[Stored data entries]
BEGIN
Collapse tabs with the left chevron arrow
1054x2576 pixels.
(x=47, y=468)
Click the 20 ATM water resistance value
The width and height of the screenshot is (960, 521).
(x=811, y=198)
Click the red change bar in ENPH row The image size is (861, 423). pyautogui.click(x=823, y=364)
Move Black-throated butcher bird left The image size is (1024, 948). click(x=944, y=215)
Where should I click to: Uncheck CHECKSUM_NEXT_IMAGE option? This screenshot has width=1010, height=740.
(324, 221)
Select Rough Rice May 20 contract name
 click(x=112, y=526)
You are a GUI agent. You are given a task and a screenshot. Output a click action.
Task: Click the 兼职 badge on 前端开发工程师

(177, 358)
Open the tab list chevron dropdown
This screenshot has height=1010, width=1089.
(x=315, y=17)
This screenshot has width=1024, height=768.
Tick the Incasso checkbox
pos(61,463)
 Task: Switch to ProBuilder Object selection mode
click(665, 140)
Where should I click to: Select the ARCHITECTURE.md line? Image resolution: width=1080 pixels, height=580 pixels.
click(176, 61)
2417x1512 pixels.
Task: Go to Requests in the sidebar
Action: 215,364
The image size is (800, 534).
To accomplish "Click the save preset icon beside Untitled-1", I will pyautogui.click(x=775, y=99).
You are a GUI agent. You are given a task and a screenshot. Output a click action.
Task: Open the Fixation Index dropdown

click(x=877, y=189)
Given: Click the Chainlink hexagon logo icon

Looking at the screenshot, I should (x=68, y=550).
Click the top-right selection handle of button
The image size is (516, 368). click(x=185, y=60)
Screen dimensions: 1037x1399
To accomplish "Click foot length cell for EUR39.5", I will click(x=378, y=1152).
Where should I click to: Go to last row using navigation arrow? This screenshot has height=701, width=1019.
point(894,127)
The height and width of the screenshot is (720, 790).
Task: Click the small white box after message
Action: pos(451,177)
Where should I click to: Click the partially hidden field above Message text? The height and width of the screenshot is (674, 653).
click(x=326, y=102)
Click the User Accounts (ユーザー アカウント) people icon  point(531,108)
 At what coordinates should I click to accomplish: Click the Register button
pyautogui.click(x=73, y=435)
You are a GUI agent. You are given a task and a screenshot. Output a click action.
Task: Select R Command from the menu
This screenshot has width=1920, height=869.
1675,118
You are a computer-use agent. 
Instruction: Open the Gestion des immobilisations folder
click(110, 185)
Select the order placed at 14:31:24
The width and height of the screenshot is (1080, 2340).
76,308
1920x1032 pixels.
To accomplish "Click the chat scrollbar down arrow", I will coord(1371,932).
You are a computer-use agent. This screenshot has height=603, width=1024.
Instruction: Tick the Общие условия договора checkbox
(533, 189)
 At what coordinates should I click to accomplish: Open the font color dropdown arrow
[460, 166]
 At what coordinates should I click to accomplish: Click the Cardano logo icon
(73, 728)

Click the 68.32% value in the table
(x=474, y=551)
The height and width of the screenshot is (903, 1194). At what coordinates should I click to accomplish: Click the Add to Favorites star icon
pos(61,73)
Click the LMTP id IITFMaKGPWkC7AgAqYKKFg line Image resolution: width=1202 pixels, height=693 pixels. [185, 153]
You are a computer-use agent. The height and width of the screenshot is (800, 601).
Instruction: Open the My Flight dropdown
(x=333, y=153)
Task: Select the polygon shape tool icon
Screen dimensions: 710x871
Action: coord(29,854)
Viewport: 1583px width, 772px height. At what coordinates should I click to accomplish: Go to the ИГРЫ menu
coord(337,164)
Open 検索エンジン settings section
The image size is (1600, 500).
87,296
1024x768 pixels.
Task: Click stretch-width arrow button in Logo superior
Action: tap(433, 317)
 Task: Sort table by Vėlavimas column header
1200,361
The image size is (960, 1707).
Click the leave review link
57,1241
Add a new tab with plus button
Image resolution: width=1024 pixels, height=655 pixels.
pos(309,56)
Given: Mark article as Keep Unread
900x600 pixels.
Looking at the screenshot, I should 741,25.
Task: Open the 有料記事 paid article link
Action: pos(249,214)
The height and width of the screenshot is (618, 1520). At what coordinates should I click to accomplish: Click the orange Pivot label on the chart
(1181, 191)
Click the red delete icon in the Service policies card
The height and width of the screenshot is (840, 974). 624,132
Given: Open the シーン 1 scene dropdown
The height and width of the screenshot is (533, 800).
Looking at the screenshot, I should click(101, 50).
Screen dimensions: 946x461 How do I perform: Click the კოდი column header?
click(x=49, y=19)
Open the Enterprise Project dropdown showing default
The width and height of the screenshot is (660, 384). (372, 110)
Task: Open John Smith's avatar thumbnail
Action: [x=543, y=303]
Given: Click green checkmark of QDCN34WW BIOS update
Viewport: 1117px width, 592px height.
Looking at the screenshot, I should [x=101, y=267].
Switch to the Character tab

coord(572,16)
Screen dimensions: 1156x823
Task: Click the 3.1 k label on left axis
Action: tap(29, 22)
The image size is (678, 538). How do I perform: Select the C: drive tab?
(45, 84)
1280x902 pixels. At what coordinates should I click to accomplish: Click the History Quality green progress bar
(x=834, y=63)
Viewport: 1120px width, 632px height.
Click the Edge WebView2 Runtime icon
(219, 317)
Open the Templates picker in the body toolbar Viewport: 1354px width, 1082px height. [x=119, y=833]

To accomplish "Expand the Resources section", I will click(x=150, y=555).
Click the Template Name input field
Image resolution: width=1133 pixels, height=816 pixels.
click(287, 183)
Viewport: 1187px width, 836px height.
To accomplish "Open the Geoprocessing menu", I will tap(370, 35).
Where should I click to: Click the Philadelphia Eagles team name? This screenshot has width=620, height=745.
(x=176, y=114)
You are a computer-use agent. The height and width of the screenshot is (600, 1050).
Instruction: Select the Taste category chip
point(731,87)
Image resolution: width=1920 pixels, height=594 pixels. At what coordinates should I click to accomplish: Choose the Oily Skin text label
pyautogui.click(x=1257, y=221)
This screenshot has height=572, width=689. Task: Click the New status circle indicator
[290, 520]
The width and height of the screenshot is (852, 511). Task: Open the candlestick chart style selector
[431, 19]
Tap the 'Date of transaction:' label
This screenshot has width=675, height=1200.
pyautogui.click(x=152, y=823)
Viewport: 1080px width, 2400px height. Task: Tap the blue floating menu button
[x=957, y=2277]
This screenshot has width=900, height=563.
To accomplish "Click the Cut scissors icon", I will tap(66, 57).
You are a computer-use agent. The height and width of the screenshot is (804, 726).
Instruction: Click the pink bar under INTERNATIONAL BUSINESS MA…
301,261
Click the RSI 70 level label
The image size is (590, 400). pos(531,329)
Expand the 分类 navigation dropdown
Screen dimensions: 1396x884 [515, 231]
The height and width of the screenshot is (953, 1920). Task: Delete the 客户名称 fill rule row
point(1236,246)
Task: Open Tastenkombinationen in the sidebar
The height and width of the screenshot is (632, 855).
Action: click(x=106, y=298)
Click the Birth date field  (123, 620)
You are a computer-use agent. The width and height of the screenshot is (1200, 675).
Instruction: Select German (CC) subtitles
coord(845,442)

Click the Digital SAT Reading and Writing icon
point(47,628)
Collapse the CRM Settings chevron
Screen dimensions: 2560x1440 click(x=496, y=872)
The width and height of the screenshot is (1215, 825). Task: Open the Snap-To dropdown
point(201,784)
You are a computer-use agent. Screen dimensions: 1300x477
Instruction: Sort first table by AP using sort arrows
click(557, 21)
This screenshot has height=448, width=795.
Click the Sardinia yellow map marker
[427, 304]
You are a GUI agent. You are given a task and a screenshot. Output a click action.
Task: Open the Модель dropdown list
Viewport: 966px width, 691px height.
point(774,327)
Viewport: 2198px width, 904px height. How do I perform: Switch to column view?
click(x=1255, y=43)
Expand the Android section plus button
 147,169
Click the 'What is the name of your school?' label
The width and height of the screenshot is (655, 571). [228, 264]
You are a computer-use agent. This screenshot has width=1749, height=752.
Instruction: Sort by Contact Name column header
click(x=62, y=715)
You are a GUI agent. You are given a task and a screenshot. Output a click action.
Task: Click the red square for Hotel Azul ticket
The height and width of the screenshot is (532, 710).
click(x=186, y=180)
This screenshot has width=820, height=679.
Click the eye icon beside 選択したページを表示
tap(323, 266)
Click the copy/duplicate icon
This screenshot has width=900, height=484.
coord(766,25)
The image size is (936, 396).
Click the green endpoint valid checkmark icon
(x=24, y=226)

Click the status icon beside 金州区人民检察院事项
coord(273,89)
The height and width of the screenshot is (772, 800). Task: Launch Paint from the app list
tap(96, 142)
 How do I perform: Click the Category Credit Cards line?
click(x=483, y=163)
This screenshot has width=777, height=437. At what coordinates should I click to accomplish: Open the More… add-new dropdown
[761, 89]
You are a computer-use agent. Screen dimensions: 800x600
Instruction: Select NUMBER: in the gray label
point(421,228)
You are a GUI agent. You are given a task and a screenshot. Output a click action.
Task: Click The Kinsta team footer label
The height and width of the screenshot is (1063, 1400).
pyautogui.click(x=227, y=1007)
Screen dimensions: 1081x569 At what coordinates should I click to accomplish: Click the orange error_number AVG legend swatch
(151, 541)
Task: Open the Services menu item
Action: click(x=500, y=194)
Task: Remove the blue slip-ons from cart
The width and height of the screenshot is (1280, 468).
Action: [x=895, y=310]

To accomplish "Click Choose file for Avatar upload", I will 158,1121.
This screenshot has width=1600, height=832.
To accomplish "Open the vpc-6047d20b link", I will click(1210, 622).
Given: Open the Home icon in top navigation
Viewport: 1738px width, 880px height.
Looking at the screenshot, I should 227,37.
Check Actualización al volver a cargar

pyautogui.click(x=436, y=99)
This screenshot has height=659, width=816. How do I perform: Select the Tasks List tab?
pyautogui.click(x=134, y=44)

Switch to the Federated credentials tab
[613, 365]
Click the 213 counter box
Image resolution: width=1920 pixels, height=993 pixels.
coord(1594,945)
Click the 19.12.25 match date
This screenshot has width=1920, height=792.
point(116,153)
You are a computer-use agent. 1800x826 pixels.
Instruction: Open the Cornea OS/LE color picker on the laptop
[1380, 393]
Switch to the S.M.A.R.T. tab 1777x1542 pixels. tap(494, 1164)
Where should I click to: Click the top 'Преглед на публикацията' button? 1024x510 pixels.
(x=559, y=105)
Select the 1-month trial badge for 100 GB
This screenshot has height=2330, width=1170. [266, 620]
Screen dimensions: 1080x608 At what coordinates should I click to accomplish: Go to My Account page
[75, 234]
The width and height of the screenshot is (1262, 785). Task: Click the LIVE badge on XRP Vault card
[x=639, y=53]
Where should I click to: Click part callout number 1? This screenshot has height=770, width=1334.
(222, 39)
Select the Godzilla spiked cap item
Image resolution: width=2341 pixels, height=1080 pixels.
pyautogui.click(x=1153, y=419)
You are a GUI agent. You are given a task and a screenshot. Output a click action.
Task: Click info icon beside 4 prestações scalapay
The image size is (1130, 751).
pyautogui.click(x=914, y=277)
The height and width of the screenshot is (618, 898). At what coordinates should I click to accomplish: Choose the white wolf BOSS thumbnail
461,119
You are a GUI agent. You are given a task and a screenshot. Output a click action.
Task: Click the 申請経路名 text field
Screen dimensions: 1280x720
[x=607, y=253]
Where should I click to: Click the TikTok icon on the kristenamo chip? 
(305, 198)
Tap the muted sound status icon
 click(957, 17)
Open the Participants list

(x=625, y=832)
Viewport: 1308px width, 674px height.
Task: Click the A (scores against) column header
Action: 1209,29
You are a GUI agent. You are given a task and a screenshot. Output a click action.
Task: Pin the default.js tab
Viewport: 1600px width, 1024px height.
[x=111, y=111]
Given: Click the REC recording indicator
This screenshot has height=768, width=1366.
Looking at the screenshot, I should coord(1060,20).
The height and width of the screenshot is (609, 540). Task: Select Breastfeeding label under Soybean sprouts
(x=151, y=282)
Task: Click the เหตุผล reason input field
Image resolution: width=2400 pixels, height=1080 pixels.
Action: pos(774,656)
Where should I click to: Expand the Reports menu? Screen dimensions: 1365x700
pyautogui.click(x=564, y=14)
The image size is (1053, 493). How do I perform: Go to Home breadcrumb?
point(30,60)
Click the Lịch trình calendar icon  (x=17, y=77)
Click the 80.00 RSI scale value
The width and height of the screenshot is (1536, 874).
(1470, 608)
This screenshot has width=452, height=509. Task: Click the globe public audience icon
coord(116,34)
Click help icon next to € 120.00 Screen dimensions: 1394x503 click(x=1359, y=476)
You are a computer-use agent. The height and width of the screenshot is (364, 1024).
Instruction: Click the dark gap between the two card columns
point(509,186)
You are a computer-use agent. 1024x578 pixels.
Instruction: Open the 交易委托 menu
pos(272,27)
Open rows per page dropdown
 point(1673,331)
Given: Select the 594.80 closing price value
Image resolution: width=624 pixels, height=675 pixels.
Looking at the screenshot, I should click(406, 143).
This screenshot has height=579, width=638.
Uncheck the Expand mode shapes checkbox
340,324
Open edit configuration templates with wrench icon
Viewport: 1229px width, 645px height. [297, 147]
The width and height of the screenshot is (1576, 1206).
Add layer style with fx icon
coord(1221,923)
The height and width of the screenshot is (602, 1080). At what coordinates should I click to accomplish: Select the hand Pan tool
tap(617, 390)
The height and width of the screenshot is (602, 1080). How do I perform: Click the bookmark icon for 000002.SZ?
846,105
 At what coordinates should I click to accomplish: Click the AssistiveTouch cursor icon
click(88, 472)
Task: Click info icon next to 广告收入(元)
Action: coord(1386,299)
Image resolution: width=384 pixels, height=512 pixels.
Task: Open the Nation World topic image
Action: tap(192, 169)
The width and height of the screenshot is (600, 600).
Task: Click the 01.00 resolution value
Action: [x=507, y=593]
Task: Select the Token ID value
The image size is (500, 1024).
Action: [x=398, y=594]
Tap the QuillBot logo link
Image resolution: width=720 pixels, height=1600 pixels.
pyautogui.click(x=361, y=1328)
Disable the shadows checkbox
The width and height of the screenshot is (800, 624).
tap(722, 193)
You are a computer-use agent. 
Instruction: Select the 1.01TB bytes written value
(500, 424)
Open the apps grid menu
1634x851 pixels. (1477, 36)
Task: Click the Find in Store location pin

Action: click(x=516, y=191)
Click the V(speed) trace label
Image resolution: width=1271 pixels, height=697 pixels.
END
• To do:
When you reach the line that contains "Move Black-throated butcher", stop; that line and every line before it, from the very first line of the data, should be restated word for word.

• Exercise result:
Collapse tabs with the left chevron arrow
1054x2576 pixels.
(x=47, y=468)
Click the 20 ATM water resistance value
The width and height of the screenshot is (960, 521).
(x=811, y=198)
Click the red change bar in ENPH row The image size is (861, 423). pyautogui.click(x=823, y=364)
Move Black-throated butcher bird left The image size is (1024, 948). click(x=944, y=215)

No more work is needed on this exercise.